*** Text passage ***

What keeps you up at night?
Investors don’t like to spend too much time thinking about Asia’s future beyond the numbers dancing on the Bloomberg screen. Gauging the risks of war, a pandemic or environmental degradation rarely factor into most portfolio managers’ analysis, because they can’t be modelled.
But good investors do take time to think about broader issues and try to understand the world they are in. Those free cashflow numbers don’t exist in a vacuum.
I’ve written a few pieces about some of the risks to the Asian growth story, from inadequate welfare and pension provisions for an aging population, to the risk of many countries falling into a middle-income trap.
Asia-focused academics from Columbia University and Australian National University have provided their takes on both Asia’s most notable accomplishments, as well as the biggest threats to it, or from it.
Both sets of views are available in a pair of short videos complied by a professor at ANU, Nicholas Farrelly, who is co-founder of an excellent blog on Southeast Asian affairs.
The first video asks the professors about the most promising developments in the region. Many of them cite not just Asia’s incredible economic rise and the mass eradication of poverty, but the way in which this has led to much greater interconnectedness, both within the region and to the rest of the world.
Another improvement cited by multiple academics is democratisation and the positive impact that has had on the lives and opportunities for many people. A third notable improvement is in education and a greater open-mindedness among many people throughout the region, which is generating new opportunities and fuelling optimism about Asia’s – and the world’s – future.
The second video asks the same professors about ‘what keeps them up at night’? There is less consensus here. For investors trying to understand the world, some of these concerns may be irrelevant, at least as far as your spreadsheet is concerned, but others could have an impact on business opportunities in the coming decade.

*** Provided records ***

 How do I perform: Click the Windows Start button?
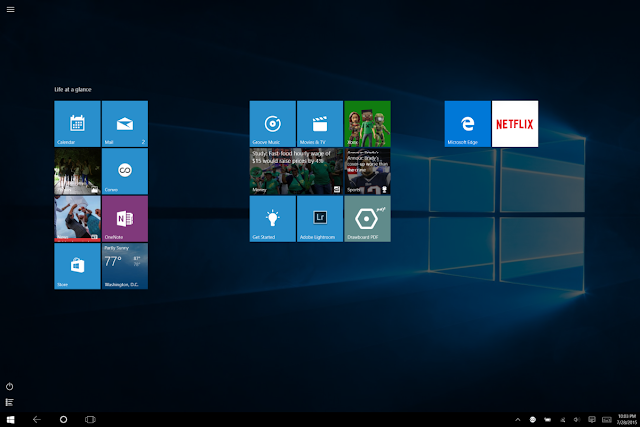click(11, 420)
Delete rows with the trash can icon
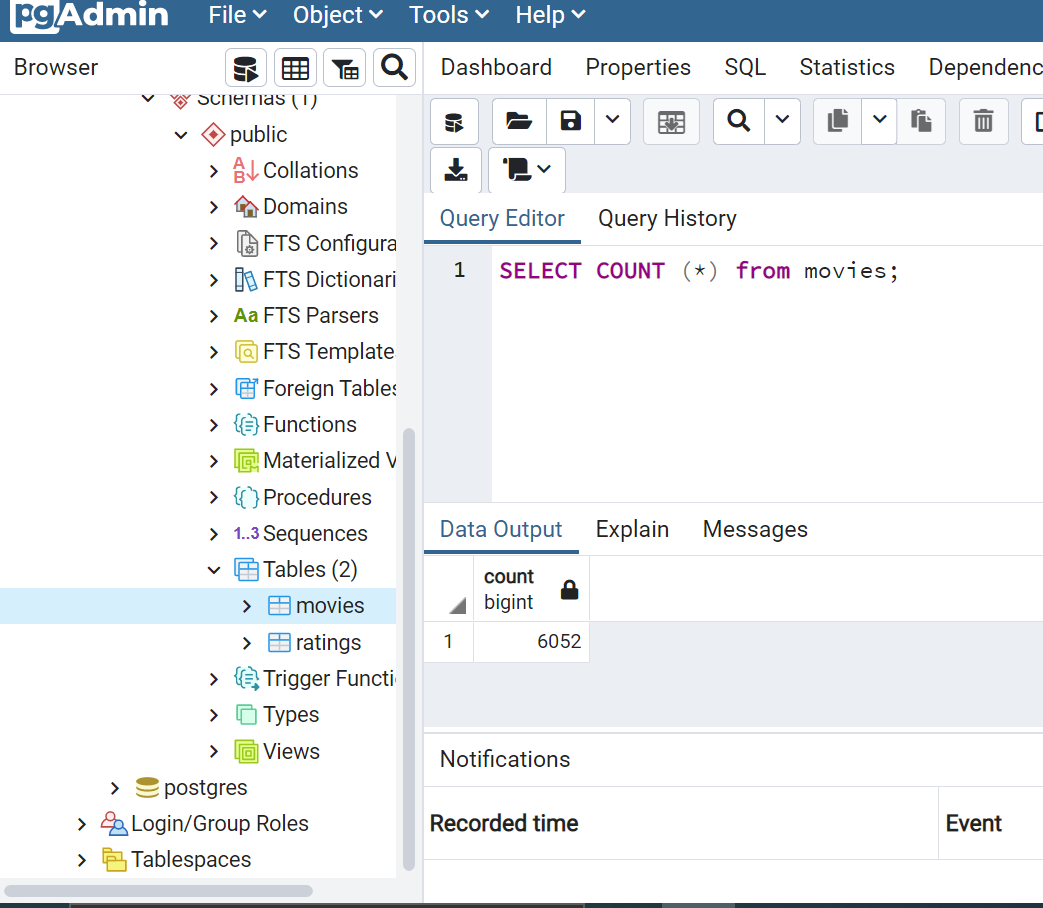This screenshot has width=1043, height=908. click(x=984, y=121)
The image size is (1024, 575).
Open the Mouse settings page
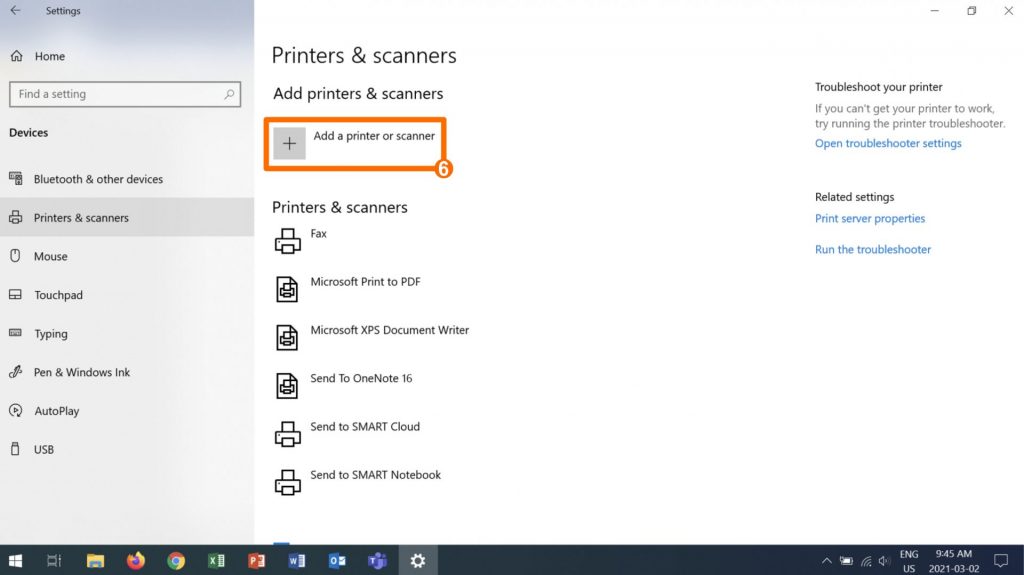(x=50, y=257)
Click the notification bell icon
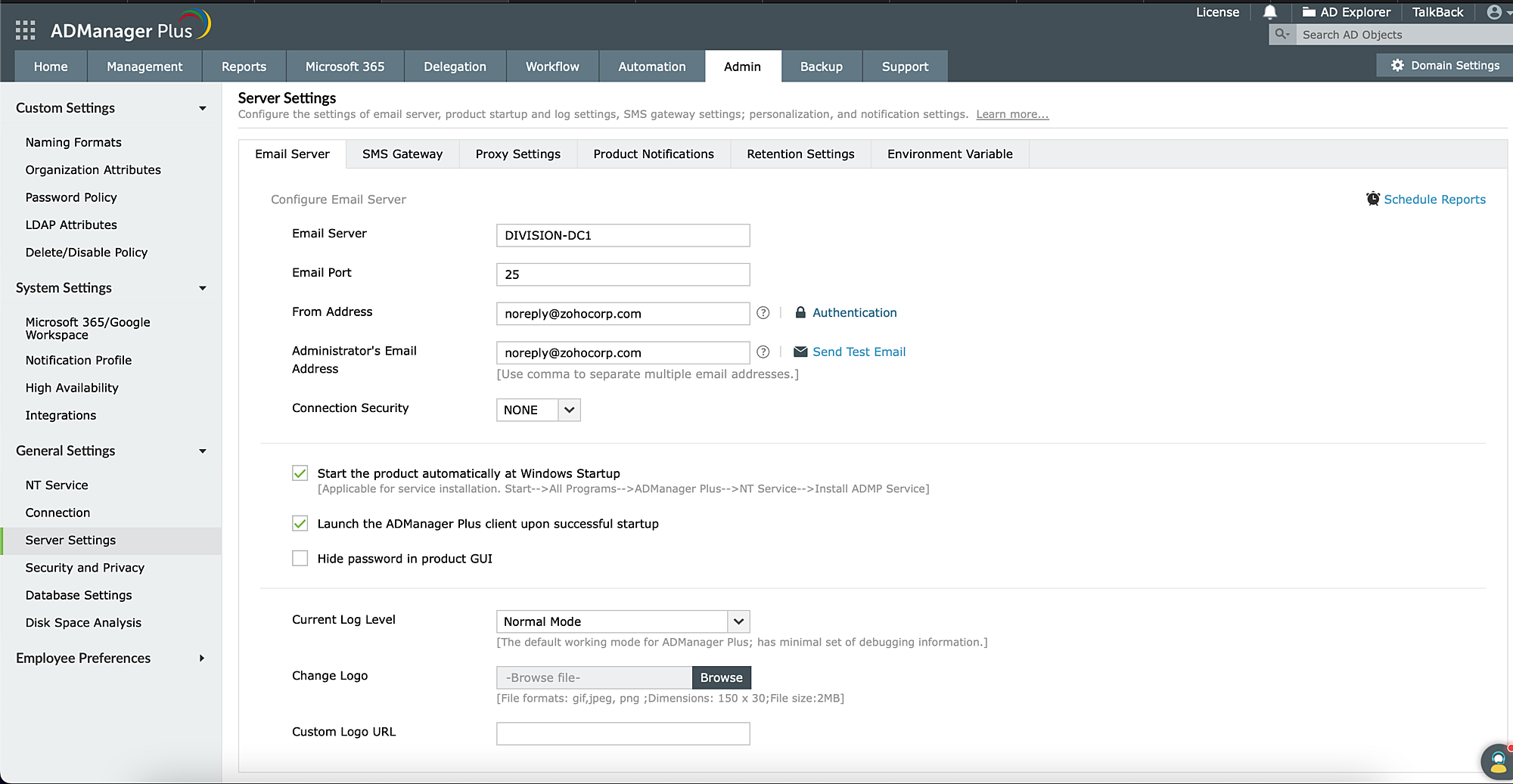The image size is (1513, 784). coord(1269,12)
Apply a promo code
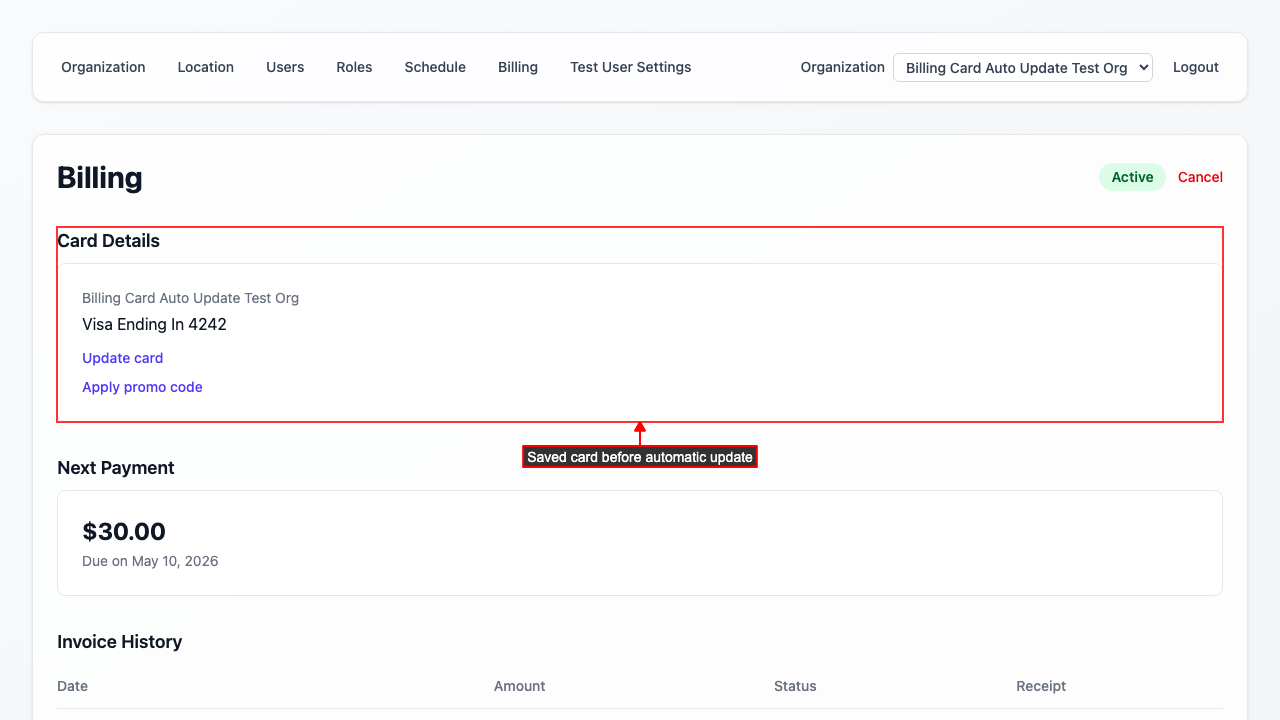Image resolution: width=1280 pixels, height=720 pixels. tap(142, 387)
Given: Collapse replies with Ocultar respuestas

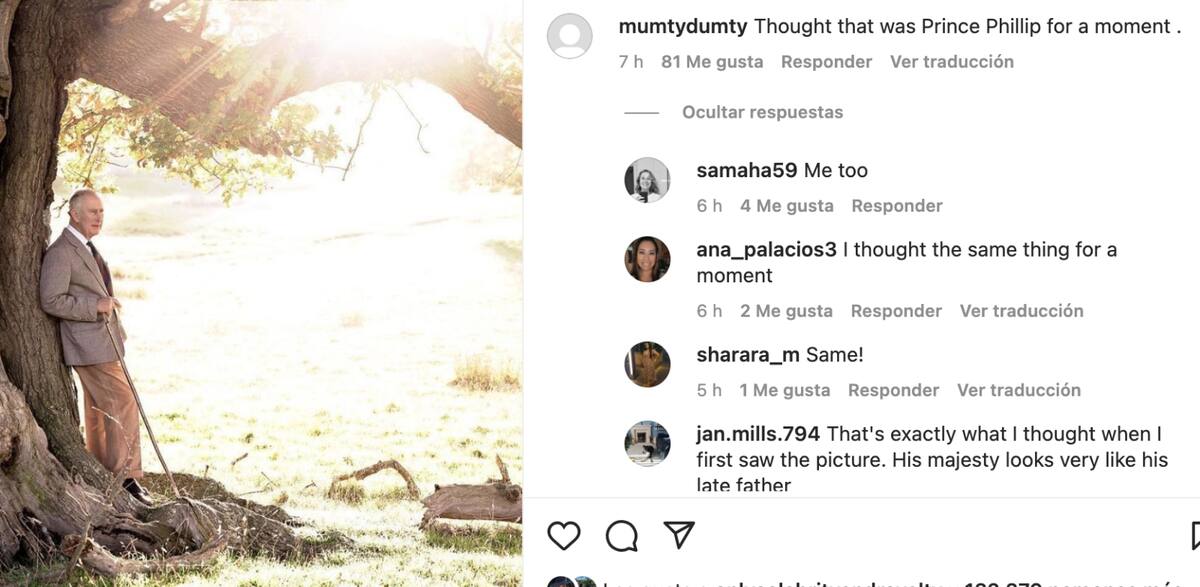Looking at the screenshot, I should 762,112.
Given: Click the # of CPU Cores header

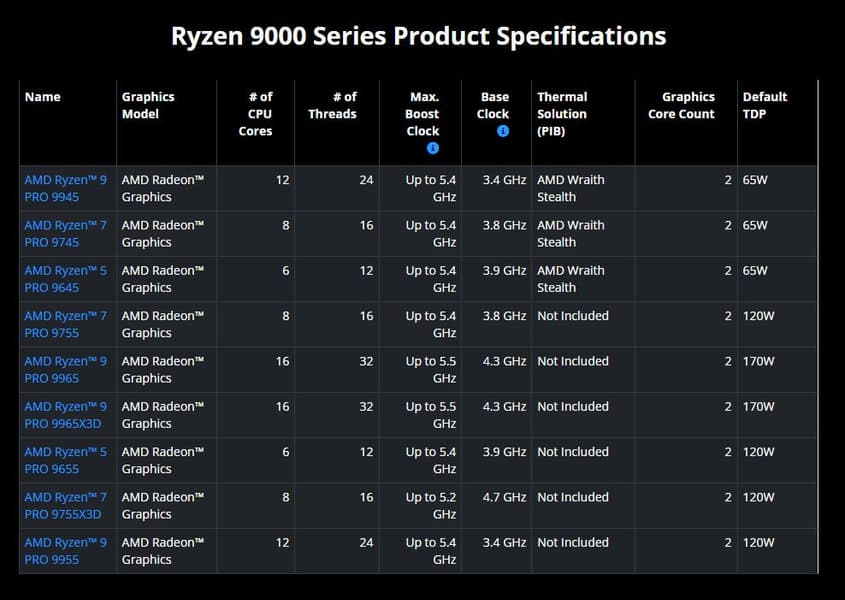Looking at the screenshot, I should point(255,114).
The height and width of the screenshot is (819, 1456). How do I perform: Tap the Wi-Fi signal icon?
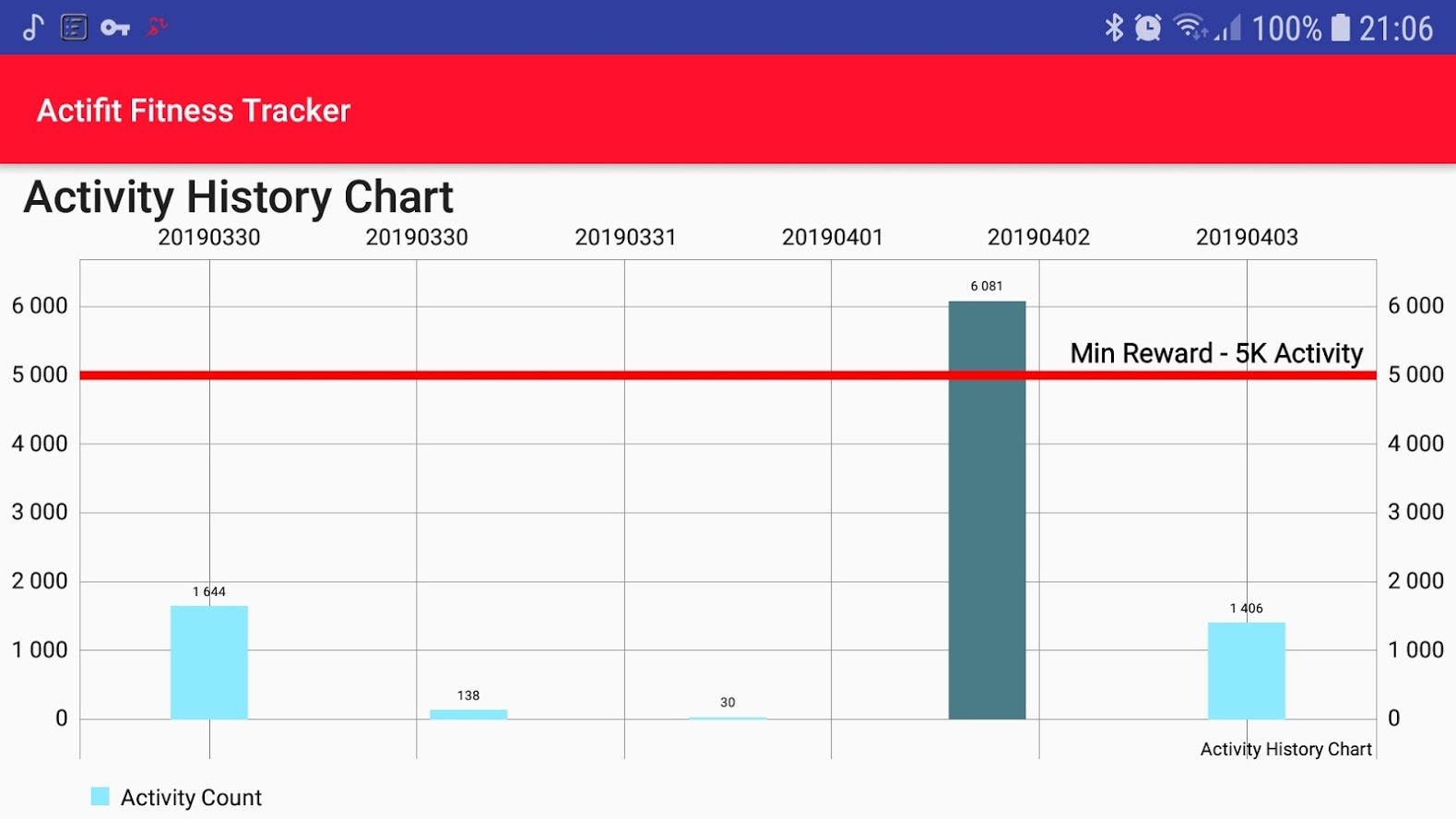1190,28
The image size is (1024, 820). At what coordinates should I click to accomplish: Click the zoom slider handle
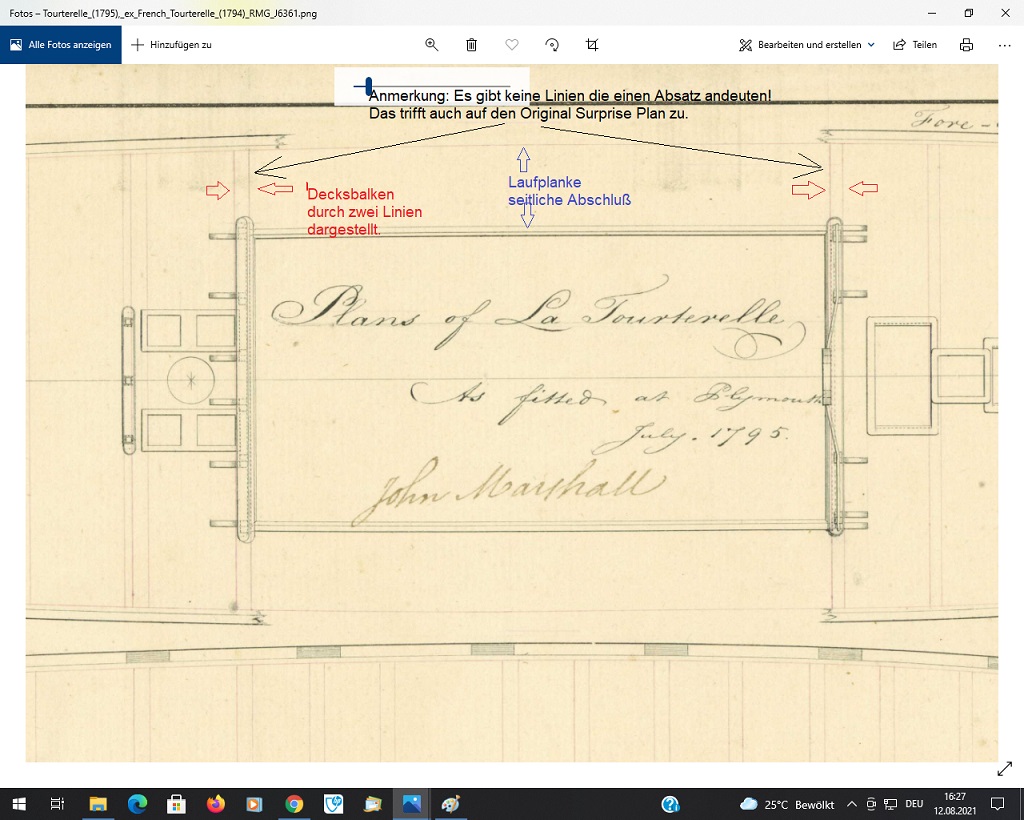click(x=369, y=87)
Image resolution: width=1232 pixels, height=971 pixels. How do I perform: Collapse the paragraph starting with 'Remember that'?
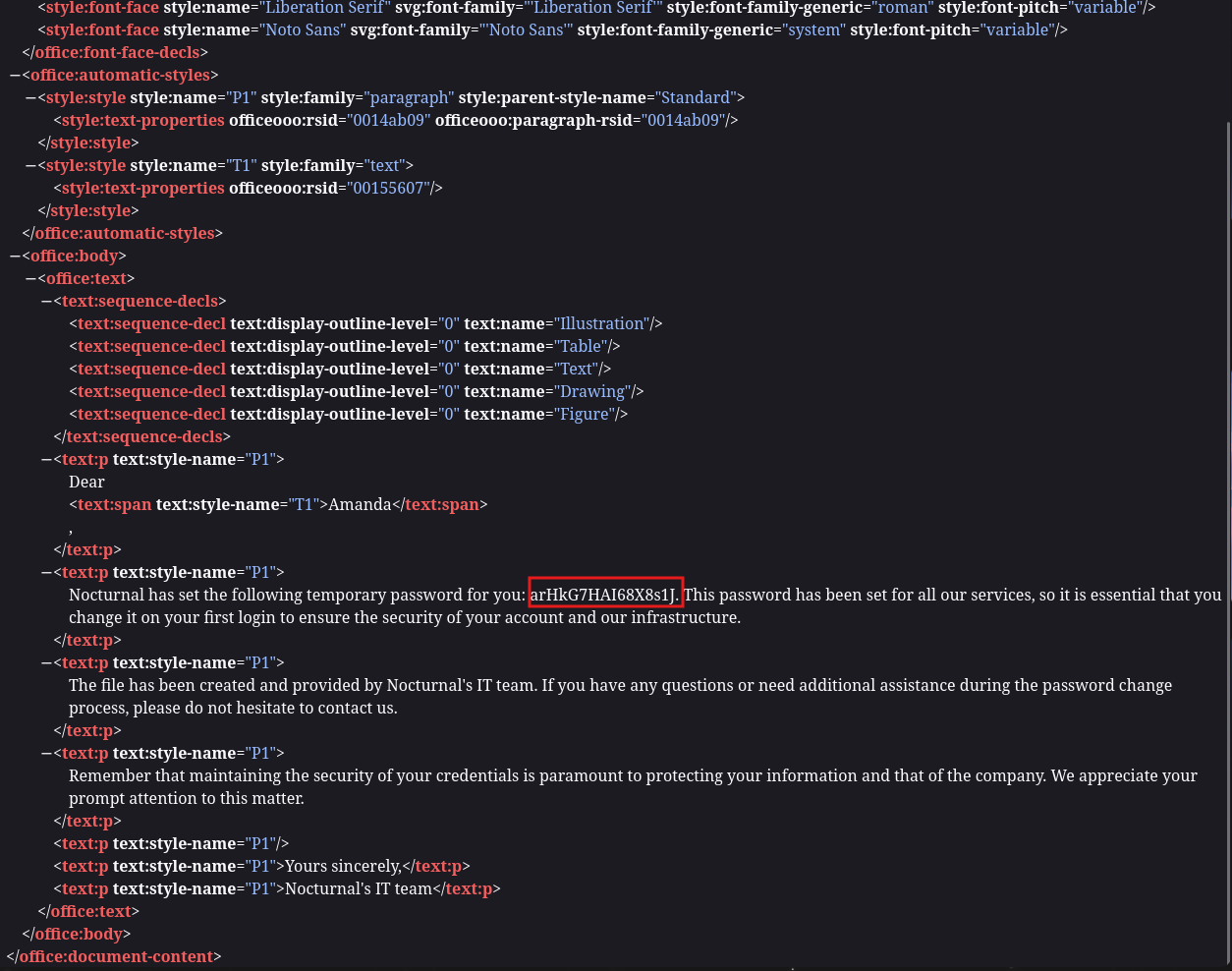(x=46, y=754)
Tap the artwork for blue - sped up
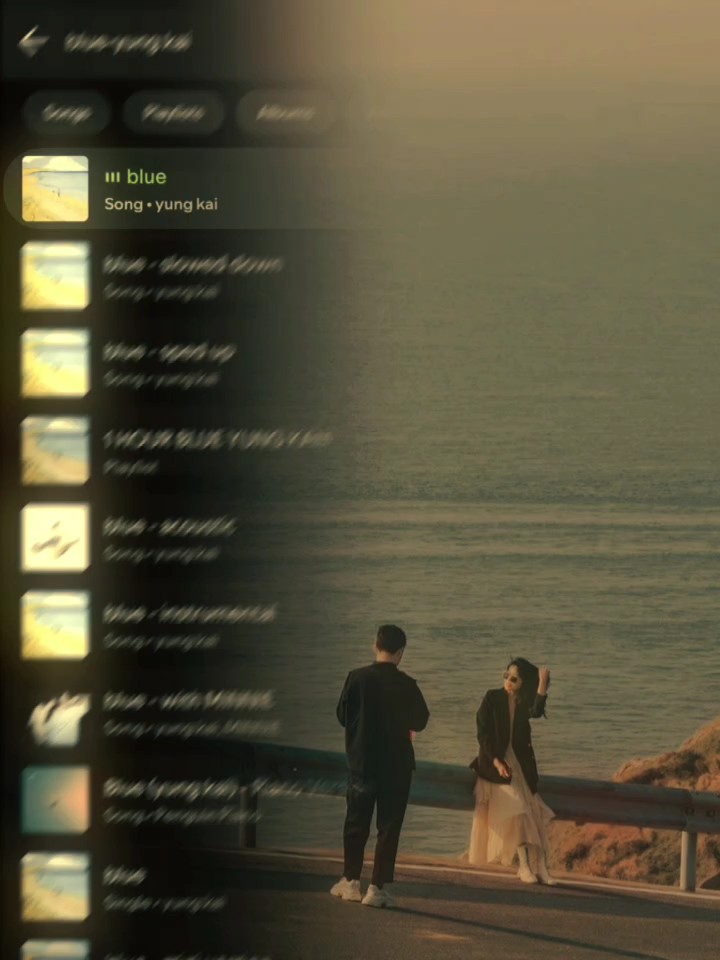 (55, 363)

***

#### Parts of the exercise:
1 > In the piece on Asia's future and investors, why do most portfolio managers leave risks such as war, a pandemic or environmental degradation out of their analysis? Please answer in one to three sentences.
2 > Extend the piece on Asia's future and investors, starting after its final sentence and keeping its subject and tone.

#### Written answers:
1 > Most portfolio managers rarely factor in those risks because they can't be modelled.

2 >
Among the fears is the region’s growing inequality, not just in terms of income disparity, but also of how natural resources are distributed across the world’s most populous continent.
Although many academics praised the growing interconnectedness among Asian societies, this apparently hasn’t gone far enough, as several professors voice fears that the region’s governments are not able to cooperate in the face of transnational disasters, such as a pandemic.
But the biggest fear is mismanagement of China’s rise and the nationalism this stokes, not just in China but throughout the region. The flip side to young, educated, optimistic populations is a new generation that has never known war – which in itself is a good thing, but it also means passions are easily stirred, particularly in China, where the Communist Party’s legitimacy is so closely linked to nationalism.
Such concerns are not about the Chinese per se, but also about whether the West and multilateral institutions are able to accommodate the rise of China, and of Asia more generally.
The interconnectedness that academics welcome includes a Chinese acceptance of multilateral forums, such as the World Trade Organisation. Both Asian governments and Western peers need to ensure such dialogues deepen, in order to keep Asia’s rise on track. That’s going to become harder as the region deals with the instability that growing inequality is likely to engender.